Although geographical variation in pollinator abundance or pollination service availability has not been tested directly, there is circumstantial evidence that may indicate some differences between tropics and temperate, and between islands and continental regions. First, fruit set of tropical plants tend to be low compared with temperate plants [42], and reproduction is more pollination limited in the tropics and on islands compared with other regions [27,28]. In addition, frequency of vertebrate pollination is higher in the tropics and on islands [36,43,44]. It could be interpreted as adaptation by plants to pollinator shortages. Pollinator paucity might, therefore, be a common feature of the tropics and islands.
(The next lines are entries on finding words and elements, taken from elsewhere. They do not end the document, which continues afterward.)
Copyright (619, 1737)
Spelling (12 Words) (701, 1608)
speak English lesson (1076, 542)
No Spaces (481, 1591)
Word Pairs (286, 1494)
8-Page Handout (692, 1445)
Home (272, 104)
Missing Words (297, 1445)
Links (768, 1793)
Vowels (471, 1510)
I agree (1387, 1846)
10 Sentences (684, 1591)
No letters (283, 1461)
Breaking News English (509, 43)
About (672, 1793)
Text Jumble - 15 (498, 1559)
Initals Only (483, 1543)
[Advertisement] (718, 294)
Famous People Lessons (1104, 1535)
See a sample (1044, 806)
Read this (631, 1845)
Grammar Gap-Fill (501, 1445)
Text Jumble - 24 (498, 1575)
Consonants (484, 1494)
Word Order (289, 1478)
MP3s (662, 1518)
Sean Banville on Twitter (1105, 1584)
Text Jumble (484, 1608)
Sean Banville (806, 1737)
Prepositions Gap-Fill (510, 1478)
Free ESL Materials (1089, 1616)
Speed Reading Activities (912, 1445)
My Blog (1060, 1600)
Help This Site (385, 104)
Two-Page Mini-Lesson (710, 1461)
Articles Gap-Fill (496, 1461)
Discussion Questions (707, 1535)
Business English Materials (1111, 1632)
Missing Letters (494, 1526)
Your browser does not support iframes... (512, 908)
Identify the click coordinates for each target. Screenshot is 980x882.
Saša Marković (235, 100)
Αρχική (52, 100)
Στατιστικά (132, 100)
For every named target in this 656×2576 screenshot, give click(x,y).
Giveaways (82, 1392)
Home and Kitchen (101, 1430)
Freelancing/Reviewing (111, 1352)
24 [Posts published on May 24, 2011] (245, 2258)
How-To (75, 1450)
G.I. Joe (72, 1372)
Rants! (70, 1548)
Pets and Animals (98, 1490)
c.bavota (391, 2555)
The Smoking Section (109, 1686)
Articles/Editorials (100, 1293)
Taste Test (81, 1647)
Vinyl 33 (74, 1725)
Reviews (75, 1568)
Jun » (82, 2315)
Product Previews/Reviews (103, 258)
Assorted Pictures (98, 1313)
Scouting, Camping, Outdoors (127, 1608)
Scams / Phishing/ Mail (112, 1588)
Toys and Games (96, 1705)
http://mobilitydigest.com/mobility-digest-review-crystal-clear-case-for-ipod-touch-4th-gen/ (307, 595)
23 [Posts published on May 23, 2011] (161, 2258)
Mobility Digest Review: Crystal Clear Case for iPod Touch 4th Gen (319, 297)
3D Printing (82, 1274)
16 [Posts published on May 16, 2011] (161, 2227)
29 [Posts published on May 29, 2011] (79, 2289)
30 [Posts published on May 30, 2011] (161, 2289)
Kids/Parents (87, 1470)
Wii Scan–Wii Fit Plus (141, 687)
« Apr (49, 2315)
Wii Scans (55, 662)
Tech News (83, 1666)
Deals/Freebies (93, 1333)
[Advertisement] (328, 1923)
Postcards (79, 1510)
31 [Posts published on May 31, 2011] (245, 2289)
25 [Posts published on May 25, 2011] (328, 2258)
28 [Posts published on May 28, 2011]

There are other environmental factors that could independently affect specialization and degree distributions. Phenology of plants and pollinators is suggested to be an important factor to determine the specialization level of pollination networks [45]. In temperate latitudes, active periods of the pollinators and flowering periods of the plants are often limited to a particular season. It may cause higher specialization at the network level in the higher latitudes [46]. In a tropical climate, highly social pollinators such as honeybees and stingless bees are abundant throughout the year and are the most important pollinators in the community [8,47], while only few plants flower continuously [48,49]. The contrast may explain why tropical networks have animal hubs. On the other hand, species richness of insect pollinators shows great seasonal fluctuation in seasonal climate (e.g. [50]). Plants that flower at the peak of pollinator activities may attract more diverse visitors than others and appear as network hubs in temperate communities.

Conclusion

Potential asymmetries between plants and animals have largely been overlooked in the studies of mutualistic networks, though effects of the network structure on the fitness of the two parties are often very different. In pollination, we found geographical shifts of network hubs between plants and animals, which are substantially different in the flexibility of partner choice and other ecological characteristics. Pollinator animals could actively choose and change plants to visit depending on environmental factors such as resource availability and competition with other species [51], while changes of pollinator fauna from plant side is possible only through evolutional changes in the floral characteristics [2]. How the identity of network hubs affects the stability and resilience of the community is an important question for our understanding of evolution and maintenance of inter-specific mutualisms as well as for the management of an essential ecosystem service of pollination.